Machine learning blog series — Part 3: Bias, be gone.

We’ve been talking in this blog series about the benefits of machine learning and specifically the importance of confidence metrics and data training. If you haven’t yet, give those a read before checking out today’s post. For today’s post, we will be `talking about our enemies. One enemy to be specific. The arch-villain of machine learning: bias. Machine learning bias can ruin your data, but like all arch-villains, it can be stopped.

Even with a well-implemented feedback loop in a highly-trained computer model with confidence scoring, bias is a lurking fatal flaw that can undermine your data integrity. Bias can creep into a system in a host of capricious ways. And as ML expert Daniel Tunkelang said, “Once your machine learning system embeds biases into its model, it can continue generating new training data that reinforces those biases.” Tunkelang warned that we need to be careful not to create “self-fulfilling prophecies.” Machine learning bias can set off a chain of unwanted consequences down the road.

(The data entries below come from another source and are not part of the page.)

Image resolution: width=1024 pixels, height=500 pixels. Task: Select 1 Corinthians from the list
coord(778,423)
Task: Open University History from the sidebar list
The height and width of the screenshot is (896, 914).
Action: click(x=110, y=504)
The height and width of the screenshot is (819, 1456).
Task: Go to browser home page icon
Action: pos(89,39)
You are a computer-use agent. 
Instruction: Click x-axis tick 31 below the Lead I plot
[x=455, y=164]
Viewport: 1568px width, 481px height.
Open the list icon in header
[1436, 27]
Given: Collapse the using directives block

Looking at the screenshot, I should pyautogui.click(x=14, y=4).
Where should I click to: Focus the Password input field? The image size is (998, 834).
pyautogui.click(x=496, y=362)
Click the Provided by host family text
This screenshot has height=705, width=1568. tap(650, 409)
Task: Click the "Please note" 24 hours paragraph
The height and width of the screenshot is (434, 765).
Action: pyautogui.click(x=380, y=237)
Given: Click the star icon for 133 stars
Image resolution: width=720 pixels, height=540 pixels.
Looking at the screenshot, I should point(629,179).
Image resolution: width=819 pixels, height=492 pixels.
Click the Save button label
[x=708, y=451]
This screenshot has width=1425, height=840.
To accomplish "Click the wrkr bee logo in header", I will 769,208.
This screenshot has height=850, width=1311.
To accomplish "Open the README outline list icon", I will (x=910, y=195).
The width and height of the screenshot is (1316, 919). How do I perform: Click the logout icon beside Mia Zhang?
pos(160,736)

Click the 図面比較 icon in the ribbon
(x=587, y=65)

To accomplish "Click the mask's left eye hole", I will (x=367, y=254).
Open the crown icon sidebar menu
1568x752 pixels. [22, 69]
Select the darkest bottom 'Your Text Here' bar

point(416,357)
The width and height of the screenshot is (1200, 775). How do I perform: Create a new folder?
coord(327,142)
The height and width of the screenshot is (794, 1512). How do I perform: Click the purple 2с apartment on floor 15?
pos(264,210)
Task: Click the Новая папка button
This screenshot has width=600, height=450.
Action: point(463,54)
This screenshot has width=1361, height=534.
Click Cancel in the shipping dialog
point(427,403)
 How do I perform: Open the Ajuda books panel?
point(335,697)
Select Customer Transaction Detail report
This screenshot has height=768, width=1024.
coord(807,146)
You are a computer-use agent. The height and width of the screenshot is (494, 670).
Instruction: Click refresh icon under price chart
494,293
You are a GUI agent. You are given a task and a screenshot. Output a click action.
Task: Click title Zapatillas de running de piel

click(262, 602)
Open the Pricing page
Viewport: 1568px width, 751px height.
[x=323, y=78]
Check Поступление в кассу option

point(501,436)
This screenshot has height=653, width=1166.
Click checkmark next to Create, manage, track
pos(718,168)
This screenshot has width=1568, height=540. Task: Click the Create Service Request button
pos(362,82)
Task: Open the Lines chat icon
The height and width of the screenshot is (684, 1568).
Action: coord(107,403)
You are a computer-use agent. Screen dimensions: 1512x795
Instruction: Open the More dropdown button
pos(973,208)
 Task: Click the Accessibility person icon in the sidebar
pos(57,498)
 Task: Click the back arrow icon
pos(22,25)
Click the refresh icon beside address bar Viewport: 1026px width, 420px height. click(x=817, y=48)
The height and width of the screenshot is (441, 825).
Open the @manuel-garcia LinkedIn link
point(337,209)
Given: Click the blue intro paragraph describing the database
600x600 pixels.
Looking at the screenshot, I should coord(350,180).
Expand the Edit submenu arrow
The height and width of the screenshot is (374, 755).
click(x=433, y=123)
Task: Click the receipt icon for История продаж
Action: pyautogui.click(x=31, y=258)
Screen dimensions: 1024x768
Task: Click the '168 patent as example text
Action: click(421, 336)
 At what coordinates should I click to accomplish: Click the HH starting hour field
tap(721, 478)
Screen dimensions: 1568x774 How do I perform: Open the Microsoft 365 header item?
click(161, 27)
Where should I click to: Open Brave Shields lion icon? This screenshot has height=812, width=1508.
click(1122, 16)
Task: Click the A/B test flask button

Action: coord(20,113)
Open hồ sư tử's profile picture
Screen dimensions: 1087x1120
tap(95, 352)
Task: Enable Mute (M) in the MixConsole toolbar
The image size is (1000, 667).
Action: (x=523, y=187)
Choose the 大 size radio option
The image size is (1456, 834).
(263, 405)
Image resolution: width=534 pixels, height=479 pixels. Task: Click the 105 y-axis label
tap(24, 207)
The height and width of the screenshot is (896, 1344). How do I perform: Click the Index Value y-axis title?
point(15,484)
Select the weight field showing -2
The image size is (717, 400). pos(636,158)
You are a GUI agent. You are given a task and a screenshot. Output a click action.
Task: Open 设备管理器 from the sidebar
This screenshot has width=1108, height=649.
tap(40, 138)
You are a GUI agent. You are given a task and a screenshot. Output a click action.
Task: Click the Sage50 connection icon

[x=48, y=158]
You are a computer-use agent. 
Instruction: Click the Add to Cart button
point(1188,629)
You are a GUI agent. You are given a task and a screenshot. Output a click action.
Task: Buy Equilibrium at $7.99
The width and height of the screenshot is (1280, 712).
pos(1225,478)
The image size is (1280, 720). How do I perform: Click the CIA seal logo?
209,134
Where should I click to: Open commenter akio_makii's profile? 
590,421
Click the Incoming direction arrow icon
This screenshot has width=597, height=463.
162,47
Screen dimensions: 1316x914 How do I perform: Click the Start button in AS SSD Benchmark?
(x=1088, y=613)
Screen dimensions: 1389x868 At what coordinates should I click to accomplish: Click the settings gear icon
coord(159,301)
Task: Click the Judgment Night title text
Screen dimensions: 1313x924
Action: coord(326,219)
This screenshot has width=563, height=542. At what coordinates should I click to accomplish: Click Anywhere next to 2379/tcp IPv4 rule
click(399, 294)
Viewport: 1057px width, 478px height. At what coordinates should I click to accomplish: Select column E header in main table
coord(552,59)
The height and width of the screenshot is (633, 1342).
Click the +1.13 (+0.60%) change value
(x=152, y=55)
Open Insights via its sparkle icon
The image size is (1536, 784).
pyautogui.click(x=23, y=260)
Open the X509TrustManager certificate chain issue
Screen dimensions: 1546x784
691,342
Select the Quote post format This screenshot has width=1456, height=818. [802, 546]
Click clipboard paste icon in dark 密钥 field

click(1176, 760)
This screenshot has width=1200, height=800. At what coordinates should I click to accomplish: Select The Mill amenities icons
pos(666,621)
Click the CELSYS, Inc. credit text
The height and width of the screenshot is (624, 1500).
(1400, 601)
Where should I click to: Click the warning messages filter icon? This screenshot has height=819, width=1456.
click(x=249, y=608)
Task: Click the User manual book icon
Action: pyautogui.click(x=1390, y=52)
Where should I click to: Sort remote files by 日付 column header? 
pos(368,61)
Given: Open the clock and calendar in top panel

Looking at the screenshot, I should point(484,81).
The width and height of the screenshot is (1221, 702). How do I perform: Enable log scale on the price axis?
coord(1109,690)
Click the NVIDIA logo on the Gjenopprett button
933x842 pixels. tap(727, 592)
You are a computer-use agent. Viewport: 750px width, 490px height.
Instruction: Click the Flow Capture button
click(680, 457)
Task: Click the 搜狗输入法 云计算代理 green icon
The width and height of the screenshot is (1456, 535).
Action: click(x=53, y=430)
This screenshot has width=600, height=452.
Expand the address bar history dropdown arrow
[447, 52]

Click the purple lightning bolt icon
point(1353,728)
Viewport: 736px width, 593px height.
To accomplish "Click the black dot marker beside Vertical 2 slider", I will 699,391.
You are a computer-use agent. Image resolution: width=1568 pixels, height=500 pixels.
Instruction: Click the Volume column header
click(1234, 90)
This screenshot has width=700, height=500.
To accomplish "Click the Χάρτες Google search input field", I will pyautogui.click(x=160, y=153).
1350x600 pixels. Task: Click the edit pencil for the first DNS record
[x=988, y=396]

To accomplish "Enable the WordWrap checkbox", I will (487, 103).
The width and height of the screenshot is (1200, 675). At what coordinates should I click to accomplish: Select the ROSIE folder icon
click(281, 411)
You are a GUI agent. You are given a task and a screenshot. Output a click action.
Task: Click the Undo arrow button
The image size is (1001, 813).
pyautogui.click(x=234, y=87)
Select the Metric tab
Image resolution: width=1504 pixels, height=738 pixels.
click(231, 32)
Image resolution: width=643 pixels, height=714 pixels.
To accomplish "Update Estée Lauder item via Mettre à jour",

To train and retrain your system, the machine always needs data that reflects the real world. Perhaps no clearer example of this exists than Google’s experience in June 2015, when the tech giant’s photo categorization system identified two African-Americans as “gorillas.” Mortified, the company’s immediate reaction was to simply disable the AI from identifying anything as a gorilla. But in a New York Times op-ed, Microsoft AI researcher Kate Crawford correctly identified the root cause of the blunder as “…a white guy problem: the data used to train Google’s software relied upon too many photos of white people, which diminished its ability to accurately identify images of people with different features.”

The best way to guard against identified bias from the outset is to increase training examples, include additional models, and/or to try a larger set of features. In terms of in-production models, of course you need low confidence results being sent to a human to check. But you also need to ensure that the feedback loop includes a stream of randomly selected data that the machine has earmarked as high confidence. As pictured below, we refer to this as a “multi-channel” feedback loop, because it selects data for validation from both the low-confidence and the high-confidence channels. Sometimes your machine just needs to know it was right. By only correcting its errors, over time, the quality in the high confidence channel degrades. Then you run into problems.

Machine learning can do wonders for your business. It can make your data smarter, help you monetize it and drastically improve process efficiency. But it has to be done right. Don’t let bias become the 800 pound gorilla in the room.